• **Task instructions**
I'd like the records transcribed exactly, leaving the images out.

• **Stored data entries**

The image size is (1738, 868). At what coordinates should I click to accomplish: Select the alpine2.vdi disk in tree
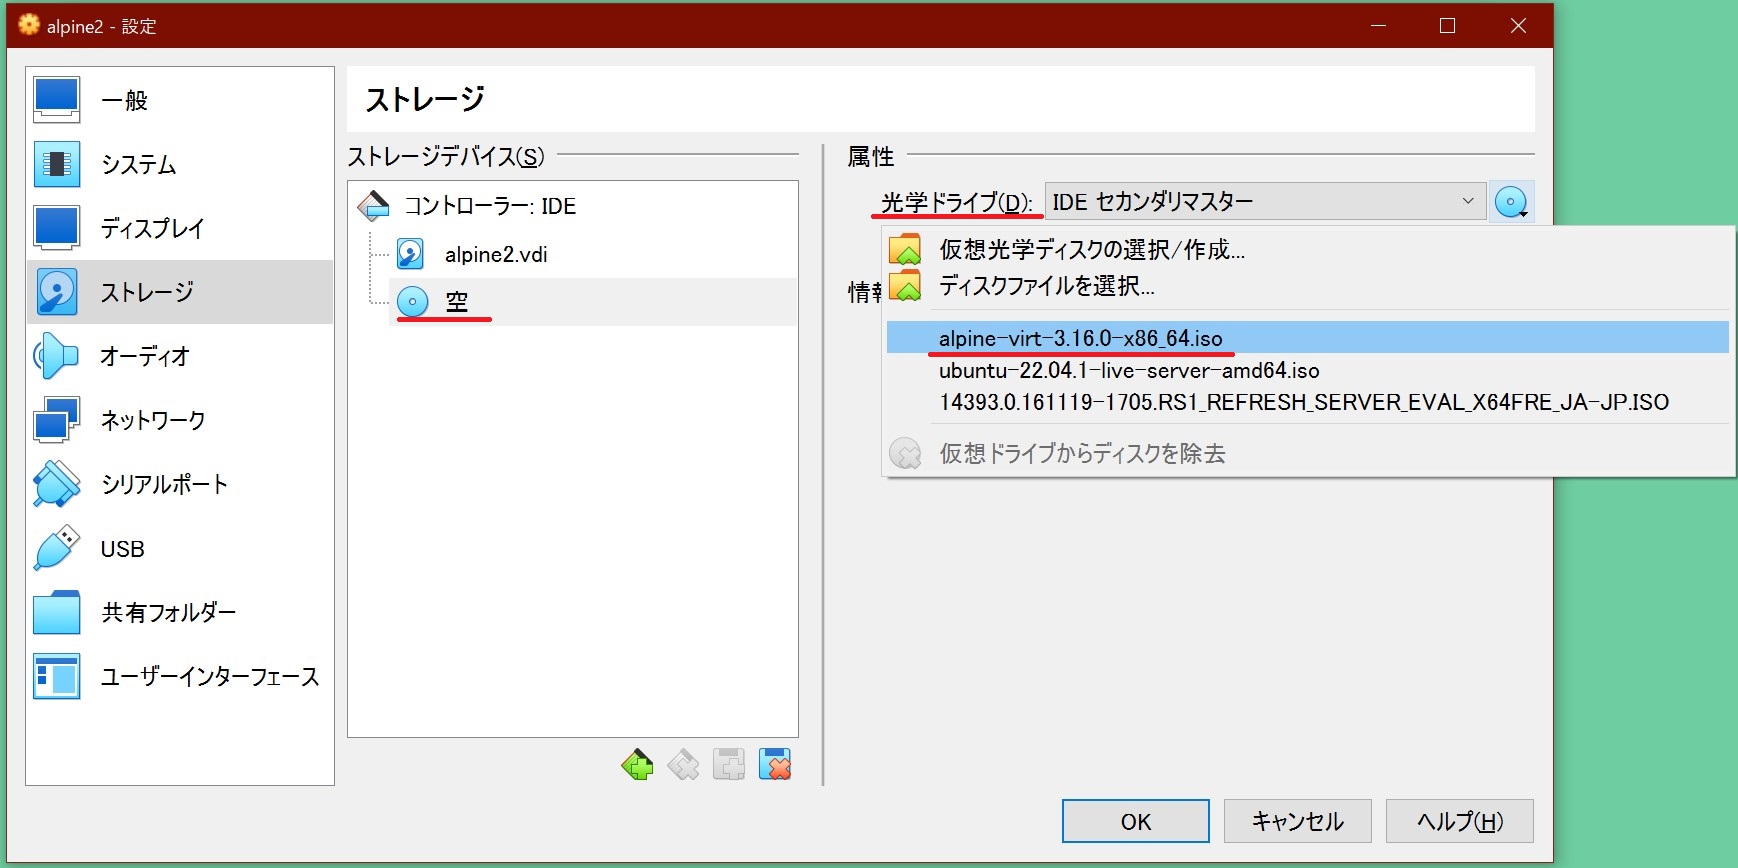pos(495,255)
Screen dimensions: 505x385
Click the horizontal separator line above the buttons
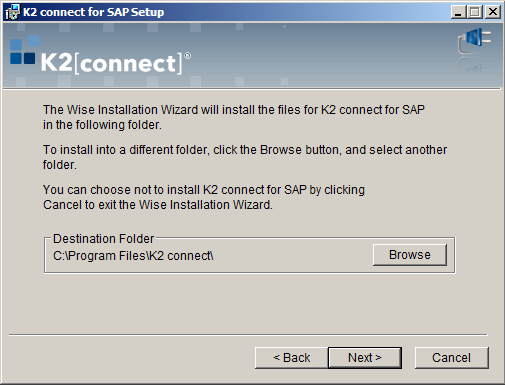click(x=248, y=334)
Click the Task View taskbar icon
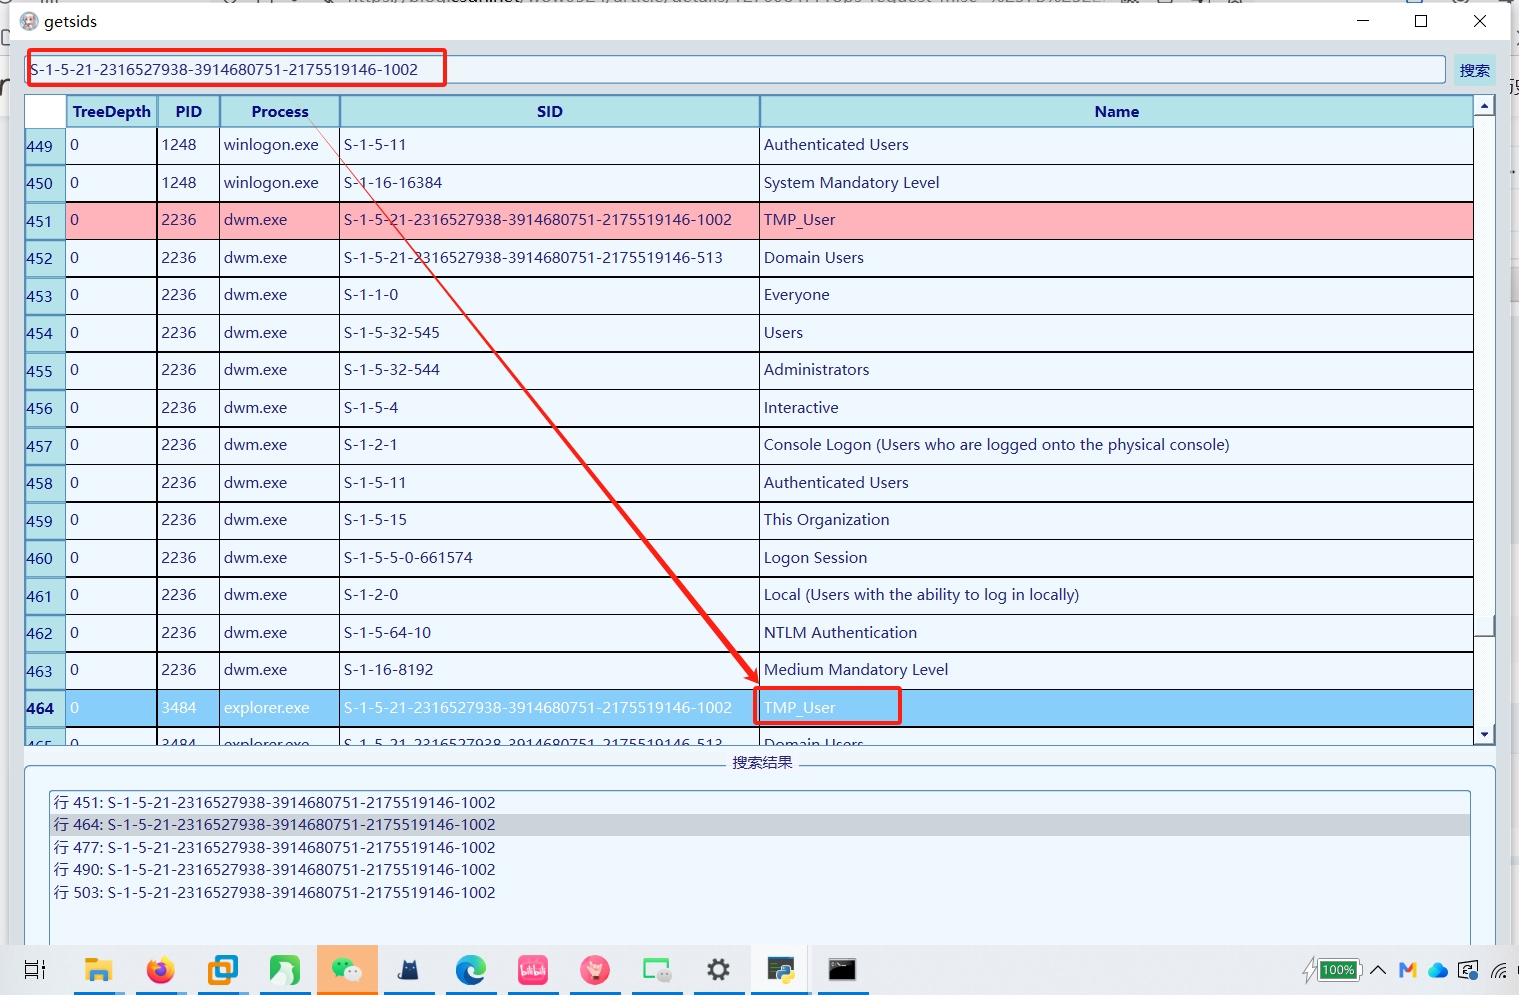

• **Exercise result**
The image size is (1738, 868). At what coordinates should I click to accomplish: Select the alpine2.vdi disk in tree
pos(495,255)
Screen dimensions: 505x385
Click the horizontal separator line above the buttons
click(x=248, y=334)
Click the Task View taskbar icon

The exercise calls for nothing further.